Abu Mazen insiste sulla posizione del “tutto o niente” e, complici anche i minori contributi provenienti dall’estero (in primis americani, anche se gli Emirati hanno annunciato ora aiuti per 50 milioni), il suo Paese è alla fame, ha dovuto decurtare della metà i budget dei ministeri e del 40% lo stipendio dei dipendenti pubblici, che rappresentano la maggioranza degli occupati, oltre a ridurre gli aiuti a Gaza sui quali l’enclave basa quasi l’80% del suo Pil. Anche la sua posizione ferma di opposizione sulla conferenza di Manama voluta dagli Usa lo scorso giugno, durante la quale è stato presentato un piano di aiuti di 50 miliardi, conferenza alla quale hanno partecipato molti Paesi arabi anche amici della Palestina, ha suscitato una forte opposizione interna dove non mancano voci di dissenso e perplessità sull’operato del presidente palestinese.
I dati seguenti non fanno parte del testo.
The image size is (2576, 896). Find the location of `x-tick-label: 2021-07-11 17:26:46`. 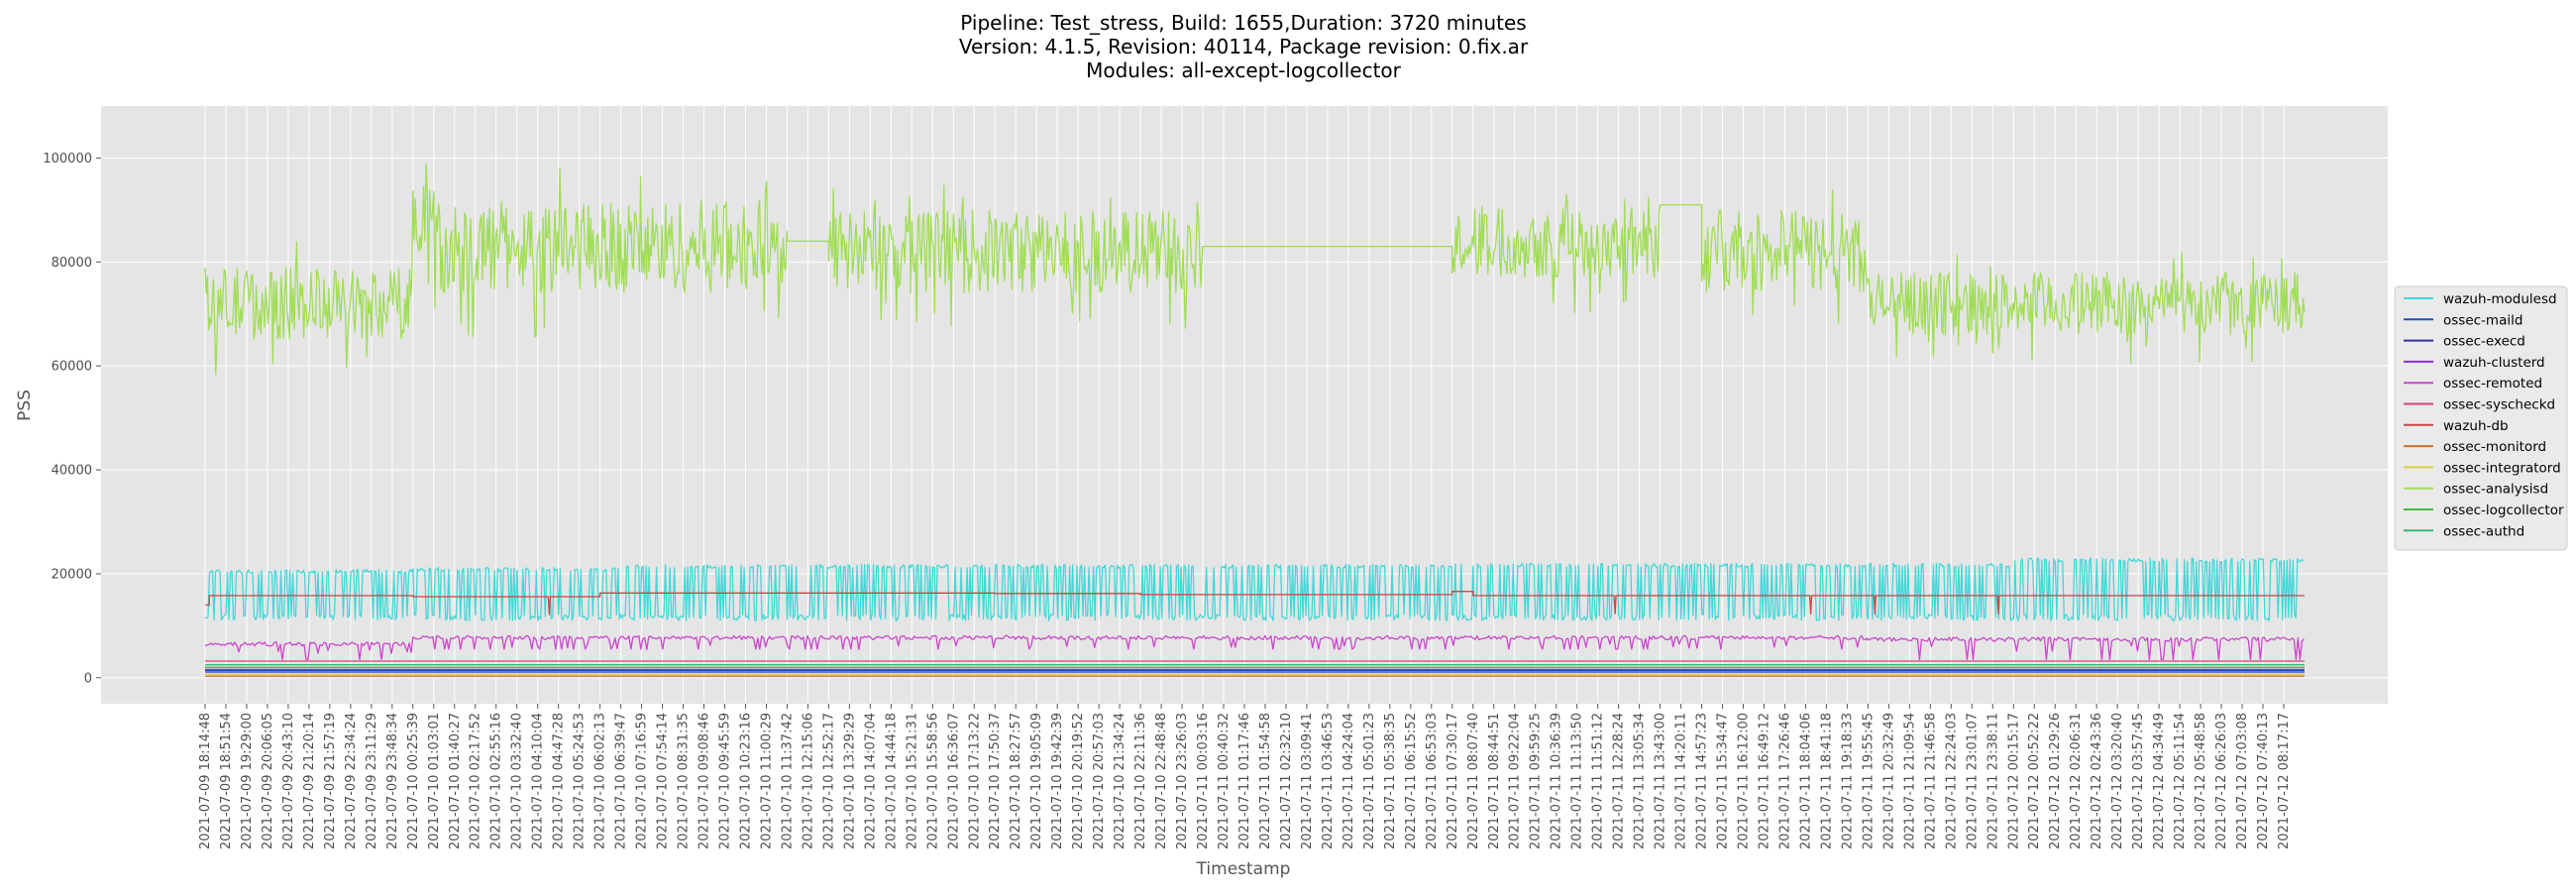

x-tick-label: 2021-07-11 17:26:46 is located at coordinates (1784, 781).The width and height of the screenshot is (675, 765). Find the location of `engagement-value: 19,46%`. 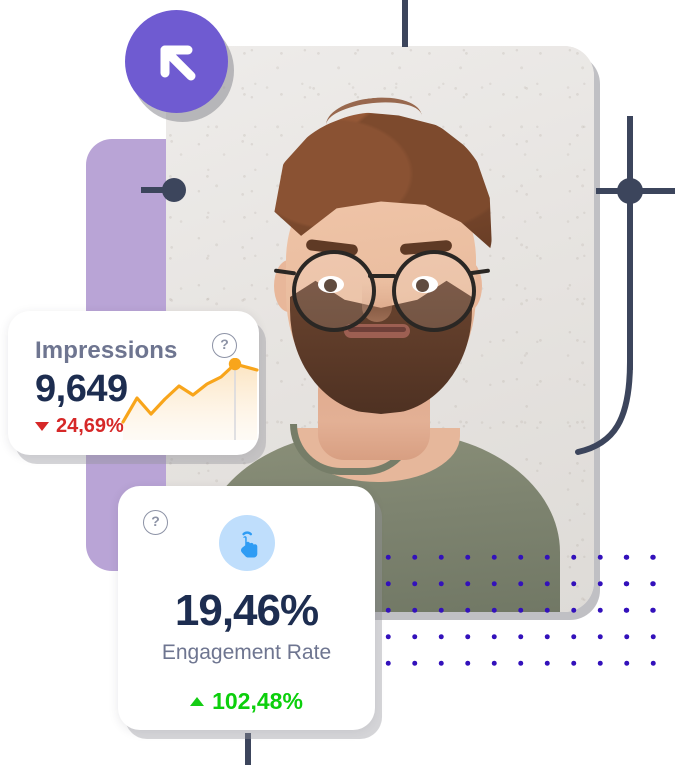

engagement-value: 19,46% is located at coordinates (246, 610).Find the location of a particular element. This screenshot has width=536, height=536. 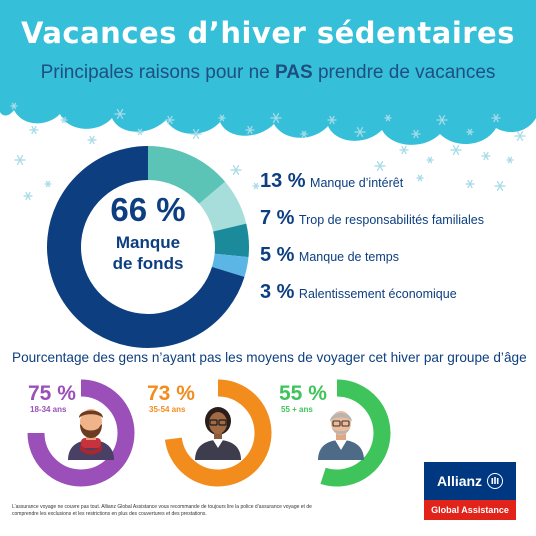

young-man-avatar-icon is located at coordinates (91, 434).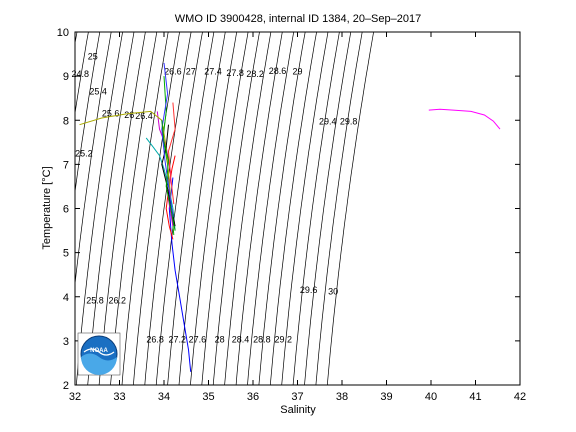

Molti esponenti politici ritengono che quella di Abu Mazen di interrompere i trattati con Israele sia solo una minaccia vuota. “Anche in passato – ha detto un funzionario palestinese al Jerusalem Post – sono state formate delle commissioni, almeno otto, per porre fine agli accordi con Israele, e non si è poi mai fatto nulla di concreto”. “Questa finta decisione di Abu Mazen- ha commentato l’ex ministro palestinese Hassan Asfour – è la continuazione del comportamento che consiste nel trattare i palestinesi come gente che ha perso la capacità di pensare”. Secondo Mazin Qumsiyeh, professore all’Università di Betlemme e autore, tra gli altri, di ‘Condividere la terra di Canaan: i diritti umani e la lotta israelo-palestinese’ e di ‘Resistenza popolare in Palestina: una storia di speranza ed emancipazione’, “l’annuncio di Abu Mazen non ha credibilità perché i leader sanno bene che cancellare gli accordi con Israele porterebbe in breve al collasso dell’autorità palestinese e non credo che loro vogliano questo”.